**Task**
From the first line to the last, return the material exactly.

**Exercise inputs**

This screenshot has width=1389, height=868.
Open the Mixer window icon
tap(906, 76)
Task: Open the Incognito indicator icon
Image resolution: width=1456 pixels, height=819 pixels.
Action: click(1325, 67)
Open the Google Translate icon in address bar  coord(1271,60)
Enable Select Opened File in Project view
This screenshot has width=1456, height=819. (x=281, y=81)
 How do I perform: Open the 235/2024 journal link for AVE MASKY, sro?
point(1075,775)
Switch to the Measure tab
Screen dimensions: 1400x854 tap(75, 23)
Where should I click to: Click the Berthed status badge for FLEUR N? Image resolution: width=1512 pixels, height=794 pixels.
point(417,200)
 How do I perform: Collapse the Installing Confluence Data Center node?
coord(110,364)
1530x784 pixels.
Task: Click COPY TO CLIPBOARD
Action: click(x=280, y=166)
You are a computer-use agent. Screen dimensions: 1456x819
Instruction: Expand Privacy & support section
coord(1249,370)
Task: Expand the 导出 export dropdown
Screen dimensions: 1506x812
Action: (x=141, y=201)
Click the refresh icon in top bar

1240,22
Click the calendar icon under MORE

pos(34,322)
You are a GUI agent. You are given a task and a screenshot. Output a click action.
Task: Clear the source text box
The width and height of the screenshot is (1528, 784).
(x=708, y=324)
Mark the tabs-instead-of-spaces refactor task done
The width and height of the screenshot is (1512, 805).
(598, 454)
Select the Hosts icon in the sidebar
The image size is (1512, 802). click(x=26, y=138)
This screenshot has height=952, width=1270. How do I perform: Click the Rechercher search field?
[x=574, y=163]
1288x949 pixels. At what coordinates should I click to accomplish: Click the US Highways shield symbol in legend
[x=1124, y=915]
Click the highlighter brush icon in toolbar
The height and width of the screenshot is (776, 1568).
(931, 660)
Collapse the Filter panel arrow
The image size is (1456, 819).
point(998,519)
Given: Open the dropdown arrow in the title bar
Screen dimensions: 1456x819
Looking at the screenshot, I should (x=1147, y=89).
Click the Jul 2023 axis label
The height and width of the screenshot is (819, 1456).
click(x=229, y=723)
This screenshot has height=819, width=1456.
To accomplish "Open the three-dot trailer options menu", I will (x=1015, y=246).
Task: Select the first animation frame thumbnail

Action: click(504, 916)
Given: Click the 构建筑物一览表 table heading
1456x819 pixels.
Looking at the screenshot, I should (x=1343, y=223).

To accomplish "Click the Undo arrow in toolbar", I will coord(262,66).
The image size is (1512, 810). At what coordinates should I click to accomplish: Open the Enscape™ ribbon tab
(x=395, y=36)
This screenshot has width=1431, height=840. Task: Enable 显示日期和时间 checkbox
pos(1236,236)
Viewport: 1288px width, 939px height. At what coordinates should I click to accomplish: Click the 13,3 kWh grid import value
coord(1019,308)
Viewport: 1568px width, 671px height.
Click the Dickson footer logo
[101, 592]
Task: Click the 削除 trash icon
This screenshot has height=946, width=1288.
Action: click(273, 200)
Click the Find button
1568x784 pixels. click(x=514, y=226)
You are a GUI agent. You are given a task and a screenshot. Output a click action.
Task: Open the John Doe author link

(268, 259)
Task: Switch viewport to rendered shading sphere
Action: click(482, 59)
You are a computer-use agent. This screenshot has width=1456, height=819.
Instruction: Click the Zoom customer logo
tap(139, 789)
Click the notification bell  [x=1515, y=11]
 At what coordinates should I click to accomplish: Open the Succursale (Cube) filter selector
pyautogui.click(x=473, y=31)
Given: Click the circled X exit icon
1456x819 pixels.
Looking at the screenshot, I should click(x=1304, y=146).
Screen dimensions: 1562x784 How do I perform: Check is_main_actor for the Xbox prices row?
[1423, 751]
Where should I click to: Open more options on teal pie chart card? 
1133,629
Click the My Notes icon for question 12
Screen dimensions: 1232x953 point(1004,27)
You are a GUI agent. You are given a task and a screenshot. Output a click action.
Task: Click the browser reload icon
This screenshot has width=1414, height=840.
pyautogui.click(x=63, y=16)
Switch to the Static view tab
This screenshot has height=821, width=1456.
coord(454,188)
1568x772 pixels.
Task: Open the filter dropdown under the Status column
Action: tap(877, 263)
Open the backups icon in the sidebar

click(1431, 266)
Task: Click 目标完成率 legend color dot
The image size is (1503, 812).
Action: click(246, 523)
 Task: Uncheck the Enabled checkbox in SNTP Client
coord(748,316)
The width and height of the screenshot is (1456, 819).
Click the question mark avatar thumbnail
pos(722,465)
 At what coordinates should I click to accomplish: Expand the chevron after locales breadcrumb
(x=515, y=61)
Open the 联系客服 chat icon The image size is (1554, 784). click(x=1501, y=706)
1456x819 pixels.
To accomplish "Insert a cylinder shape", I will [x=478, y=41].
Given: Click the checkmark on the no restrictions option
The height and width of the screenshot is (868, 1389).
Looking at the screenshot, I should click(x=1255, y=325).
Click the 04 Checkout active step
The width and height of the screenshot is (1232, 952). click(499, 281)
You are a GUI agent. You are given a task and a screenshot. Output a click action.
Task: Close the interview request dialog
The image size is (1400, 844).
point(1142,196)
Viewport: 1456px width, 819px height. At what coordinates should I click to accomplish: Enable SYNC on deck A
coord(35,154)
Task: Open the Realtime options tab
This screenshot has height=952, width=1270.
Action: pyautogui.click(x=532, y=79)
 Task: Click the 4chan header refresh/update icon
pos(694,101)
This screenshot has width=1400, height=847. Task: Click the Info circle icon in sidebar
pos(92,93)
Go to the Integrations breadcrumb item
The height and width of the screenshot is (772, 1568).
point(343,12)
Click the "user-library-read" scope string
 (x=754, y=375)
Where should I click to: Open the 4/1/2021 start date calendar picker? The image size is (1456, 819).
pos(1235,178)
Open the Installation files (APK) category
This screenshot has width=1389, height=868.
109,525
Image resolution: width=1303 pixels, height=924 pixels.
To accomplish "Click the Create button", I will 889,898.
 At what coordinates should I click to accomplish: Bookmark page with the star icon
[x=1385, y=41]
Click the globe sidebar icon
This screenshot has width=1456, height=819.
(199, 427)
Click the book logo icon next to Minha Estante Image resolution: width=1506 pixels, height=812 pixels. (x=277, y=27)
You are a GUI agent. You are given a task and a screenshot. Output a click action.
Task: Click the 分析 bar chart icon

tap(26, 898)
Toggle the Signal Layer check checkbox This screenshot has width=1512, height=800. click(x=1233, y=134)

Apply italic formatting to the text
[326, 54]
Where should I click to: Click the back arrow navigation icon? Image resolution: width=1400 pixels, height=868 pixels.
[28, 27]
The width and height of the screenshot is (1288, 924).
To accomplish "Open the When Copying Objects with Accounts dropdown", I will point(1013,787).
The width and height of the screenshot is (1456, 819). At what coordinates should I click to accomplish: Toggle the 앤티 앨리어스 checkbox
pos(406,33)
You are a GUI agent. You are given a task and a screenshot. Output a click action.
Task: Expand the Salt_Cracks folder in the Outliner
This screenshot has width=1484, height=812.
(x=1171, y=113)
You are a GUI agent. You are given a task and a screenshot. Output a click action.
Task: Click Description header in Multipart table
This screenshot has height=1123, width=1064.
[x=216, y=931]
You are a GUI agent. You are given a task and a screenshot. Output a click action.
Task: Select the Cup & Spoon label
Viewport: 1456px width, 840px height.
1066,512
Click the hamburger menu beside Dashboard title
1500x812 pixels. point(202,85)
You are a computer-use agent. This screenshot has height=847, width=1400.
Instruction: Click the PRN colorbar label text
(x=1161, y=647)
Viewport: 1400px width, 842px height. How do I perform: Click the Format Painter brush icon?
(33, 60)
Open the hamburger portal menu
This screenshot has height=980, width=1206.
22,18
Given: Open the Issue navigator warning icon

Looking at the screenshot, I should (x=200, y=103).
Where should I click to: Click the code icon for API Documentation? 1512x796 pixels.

**Reply to the task**
This screenshot has width=1389, height=868.
Open the Mixer window icon
tap(906, 76)
Task: Open the Incognito indicator icon
Image resolution: width=1456 pixels, height=819 pixels.
Action: click(1325, 67)
Open the Google Translate icon in address bar  coord(1271,60)
Enable Select Opened File in Project view
This screenshot has width=1456, height=819. (x=281, y=81)
 How do I perform: Open the 235/2024 journal link for AVE MASKY, sro?
point(1075,775)
Switch to the Measure tab
Screen dimensions: 1400x854 tap(75, 23)
Where should I click to: Click the Berthed status badge for FLEUR N? Image resolution: width=1512 pixels, height=794 pixels.
point(417,200)
 How do I perform: Collapse the Installing Confluence Data Center node?
coord(110,364)
1530x784 pixels.
Task: Click COPY TO CLIPBOARD
Action: click(x=280, y=166)
You are a computer-use agent. Screen dimensions: 1456x819
Instruction: Expand Privacy & support section
coord(1249,370)
Task: Expand the 导出 export dropdown
Screen dimensions: 1506x812
Action: (x=141, y=201)
Click the refresh icon in top bar

1240,22
Click the calendar icon under MORE

pos(34,322)
You are a GUI agent. You are given a task and a screenshot. Output a click action.
Task: Clear the source text box
The width and height of the screenshot is (1528, 784).
(x=708, y=324)
Mark the tabs-instead-of-spaces refactor task done
The width and height of the screenshot is (1512, 805).
(598, 454)
Select the Hosts icon in the sidebar
The image size is (1512, 802). click(x=26, y=138)
This screenshot has height=952, width=1270. How do I perform: Click the Rechercher search field?
[x=574, y=163]
1288x949 pixels. At what coordinates should I click to accomplish: Click the US Highways shield symbol in legend
[x=1124, y=915]
Click the highlighter brush icon in toolbar
The height and width of the screenshot is (776, 1568).
(931, 660)
Collapse the Filter panel arrow
The image size is (1456, 819).
point(998,519)
Given: Open the dropdown arrow in the title bar
Screen dimensions: 1456x819
Looking at the screenshot, I should (x=1147, y=89).
Click the Jul 2023 axis label
The height and width of the screenshot is (819, 1456).
click(x=229, y=723)
This screenshot has height=819, width=1456.
To accomplish "Open the three-dot trailer options menu", I will (x=1015, y=246).
Task: Select the first animation frame thumbnail

Action: click(504, 916)
Given: Click the 构建筑物一览表 table heading
1456x819 pixels.
Looking at the screenshot, I should (x=1343, y=223).

To accomplish "Click the Undo arrow in toolbar", I will coord(262,66).
The image size is (1512, 810). At what coordinates should I click to accomplish: Open the Enscape™ ribbon tab
(x=395, y=36)
This screenshot has width=1431, height=840. Task: Enable 显示日期和时间 checkbox
pos(1236,236)
Viewport: 1288px width, 939px height. At what coordinates should I click to accomplish: Click the 13,3 kWh grid import value
coord(1019,308)
Viewport: 1568px width, 671px height.
Click the Dickson footer logo
[101, 592]
Task: Click the 削除 trash icon
This screenshot has height=946, width=1288.
Action: click(273, 200)
Click the Find button
1568x784 pixels. click(x=514, y=226)
You are a GUI agent. You are given a task and a screenshot. Output a click action.
Task: Open the John Doe author link

(268, 259)
Task: Switch viewport to rendered shading sphere
Action: click(482, 59)
You are a computer-use agent. This screenshot has width=1456, height=819.
Instruction: Click the Zoom customer logo
tap(139, 789)
Click the notification bell  [x=1515, y=11]
 At what coordinates should I click to accomplish: Open the Succursale (Cube) filter selector
pyautogui.click(x=473, y=31)
Given: Click the circled X exit icon
1456x819 pixels.
Looking at the screenshot, I should click(x=1304, y=146).
Screen dimensions: 1562x784 How do I perform: Check is_main_actor for the Xbox prices row?
[1423, 751]
Where should I click to: Open more options on teal pie chart card? 
1133,629
Click the My Notes icon for question 12
Screen dimensions: 1232x953 point(1004,27)
You are a GUI agent. You are given a task and a screenshot. Output a click action.
Task: Click the browser reload icon
This screenshot has width=1414, height=840.
pyautogui.click(x=63, y=16)
Switch to the Static view tab
This screenshot has height=821, width=1456.
coord(454,188)
1568x772 pixels.
Task: Open the filter dropdown under the Status column
Action: tap(877, 263)
Open the backups icon in the sidebar

click(1431, 266)
Task: Click 目标完成率 legend color dot
The image size is (1503, 812).
Action: click(246, 523)
 Task: Uncheck the Enabled checkbox in SNTP Client
coord(748,316)
The width and height of the screenshot is (1456, 819).
Click the question mark avatar thumbnail
pos(722,465)
 At what coordinates should I click to accomplish: Expand the chevron after locales breadcrumb
(x=515, y=61)
Open the 联系客服 chat icon The image size is (1554, 784). click(x=1501, y=706)
1456x819 pixels.
To accomplish "Insert a cylinder shape", I will [x=478, y=41].
Given: Click the checkmark on the no restrictions option
The height and width of the screenshot is (868, 1389).
Looking at the screenshot, I should click(x=1255, y=325).
Click the 04 Checkout active step
The width and height of the screenshot is (1232, 952). click(499, 281)
You are a GUI agent. You are given a task and a screenshot. Output a click action.
Task: Close the interview request dialog
The image size is (1400, 844).
point(1142,196)
Viewport: 1456px width, 819px height. At what coordinates should I click to accomplish: Enable SYNC on deck A
coord(35,154)
Task: Open the Realtime options tab
This screenshot has height=952, width=1270.
Action: pyautogui.click(x=532, y=79)
 Task: Click the 4chan header refresh/update icon
pos(694,101)
This screenshot has width=1400, height=847. Task: Click the Info circle icon in sidebar
pos(92,93)
Go to the Integrations breadcrumb item
The height and width of the screenshot is (772, 1568).
point(343,12)
Click the "user-library-read" scope string
 (x=754, y=375)
Where should I click to: Open the 4/1/2021 start date calendar picker? The image size is (1456, 819).
pos(1235,178)
Open the Installation files (APK) category
This screenshot has width=1389, height=868.
109,525
Image resolution: width=1303 pixels, height=924 pixels.
To accomplish "Click the Create button", I will 889,898.
 At what coordinates should I click to accomplish: Bookmark page with the star icon
[x=1385, y=41]
Click the globe sidebar icon
This screenshot has width=1456, height=819.
(199, 427)
Click the book logo icon next to Minha Estante Image resolution: width=1506 pixels, height=812 pixels. (x=277, y=27)
You are a GUI agent. You are given a task and a screenshot. Output a click action.
Task: Click the 分析 bar chart icon

tap(26, 898)
Toggle the Signal Layer check checkbox This screenshot has width=1512, height=800. click(x=1233, y=134)

Apply italic formatting to the text
[326, 54]
Where should I click to: Click the back arrow navigation icon? Image resolution: width=1400 pixels, height=868 pixels.
[28, 27]
The width and height of the screenshot is (1288, 924).
To accomplish "Open the When Copying Objects with Accounts dropdown", I will point(1013,787).
The width and height of the screenshot is (1456, 819). At what coordinates should I click to accomplish: Toggle the 앤티 앨리어스 checkbox
pos(406,33)
You are a GUI agent. You are given a task and a screenshot. Output a click action.
Task: Expand the Salt_Cracks folder in the Outliner
This screenshot has width=1484, height=812.
(x=1171, y=113)
You are a GUI agent. You are given a task and a screenshot. Output a click action.
Task: Click Description header in Multipart table
This screenshot has height=1123, width=1064.
[x=216, y=931]
You are a GUI agent. You are given a task and a screenshot. Output a click action.
Task: Select the Cup & Spoon label
Viewport: 1456px width, 840px height.
1066,512
Click the hamburger menu beside Dashboard title
1500x812 pixels. point(202,85)
You are a computer-use agent. This screenshot has height=847, width=1400.
Instruction: Click the PRN colorbar label text
(x=1161, y=647)
Viewport: 1400px width, 842px height. How do I perform: Click the Format Painter brush icon?
(33, 60)
Open the hamburger portal menu
This screenshot has height=980, width=1206.
22,18
Given: Open the Issue navigator warning icon

Looking at the screenshot, I should (x=200, y=103).
Where should I click to: Click the code icon for API Documentation? 1512x796 pixels.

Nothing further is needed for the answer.